Daniel Weterman, enviado especial

Curitiba

  • Marlene Bergamo/FolhaPress

A pré-candidata do PCdoB à Presidência Manuela D'Ávila afirmou nesta segunda-feira, 9, que suspendeu todas as atividades de sua pré-campanha para defender a liberdade do ex-presidente Luiz Inácio Lula da Silva. Em frente ao prédio onde Lula está preso, na capital paranaense, Manuela disse que não há como debater propostas de campanha que fujam da discussão sobre a situação do ex-presidente. "Qualquer debate sobre eleição que não passe pela prisão de Lula é equivocado", disse Manuela. "Lula é um preso político, temos que dar nome para o que está acontecendo."

Ela afirmou que não considera a possibilidade de Lula não ser candidato e que dividirá as agendas de mobilização com Guilherme Boulos, pré-candidato ao Planalto pelo PSOL. "É nossa obrigação.
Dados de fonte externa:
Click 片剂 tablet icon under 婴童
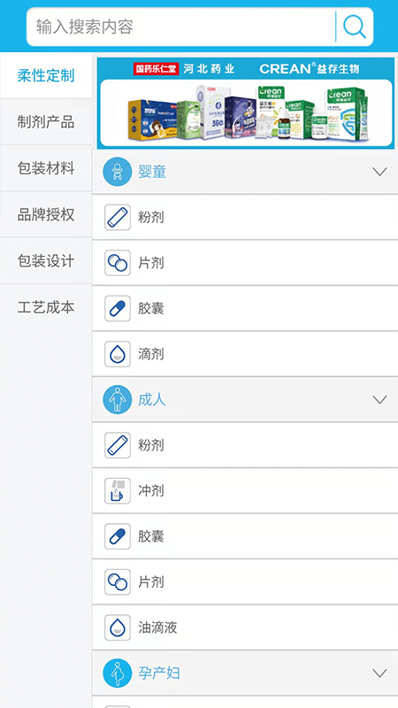The height and width of the screenshot is (708, 398). (118, 263)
Só vamos conversar sobre qualquer bobagem que nos diferencie após o Lula Livre."

Manuela disse que essa mobilização garante que a esquerda estará junto no segundo turno das eleições. Ela também falou que uma rede de denúncia internacional contra a prisão de Lula será organizada. Na sua opinião, a detenção do petista é o episódio mais grave após o impeachment da ex-presidente Dilma Rousseff.
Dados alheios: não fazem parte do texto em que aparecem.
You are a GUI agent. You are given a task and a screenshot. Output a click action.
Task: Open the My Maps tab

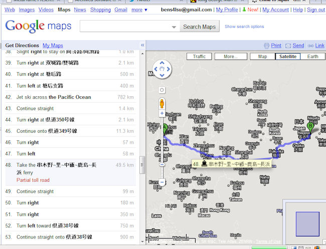(53, 46)
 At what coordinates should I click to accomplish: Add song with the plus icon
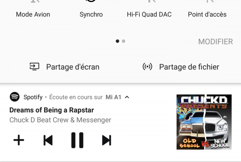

Em fala aos militantes e com a caixa de som voltada para o prédio da Polícia Federal onde Lula cumpre sua pena, Manuela declarou que não vai se calar enquanto ele estiver preso. "Sabemos que aí dentro sua cabeça segue erguida e seus algozes serão esquecidos", disse, após também criticar o juiz Sérgio Moro, sem citar diretamente seu nome. "Ele é vaidoso mas não abre mão de seu auxílio-moradia."

Antes de Manuela falar para militantes pró-Lula, parlamentares petistas insistiram na pré-candidatura do ex-presidente. "Vamos libertar o Lula e derrotar os golpistas", declarou o deputado Patrus Ananias (PT-MG). O senador Lindbergh Farias (PT-RJ) e o deputado Paulo Pimenta (PT-RS) afirmaram que o grupo permanecerá no local até Lula sair da prisão.
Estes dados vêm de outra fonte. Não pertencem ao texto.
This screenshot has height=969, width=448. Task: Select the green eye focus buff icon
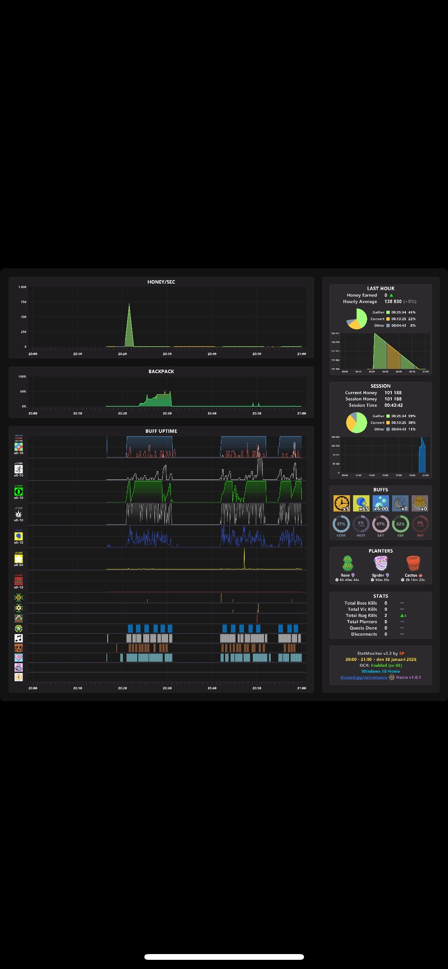18,491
De acordo com o deputado Zé Geraldo (PT-PA), um acampamento em apoio ao ex-presidente será montado também em Brasília. O partido pressiona o Supremo Tribunal Federal (STF) para reverter o julgamento que autorizou a prisão de condenados em segunda instância. A expectativa é que o tema volte à pauta na quarta-feira, 11.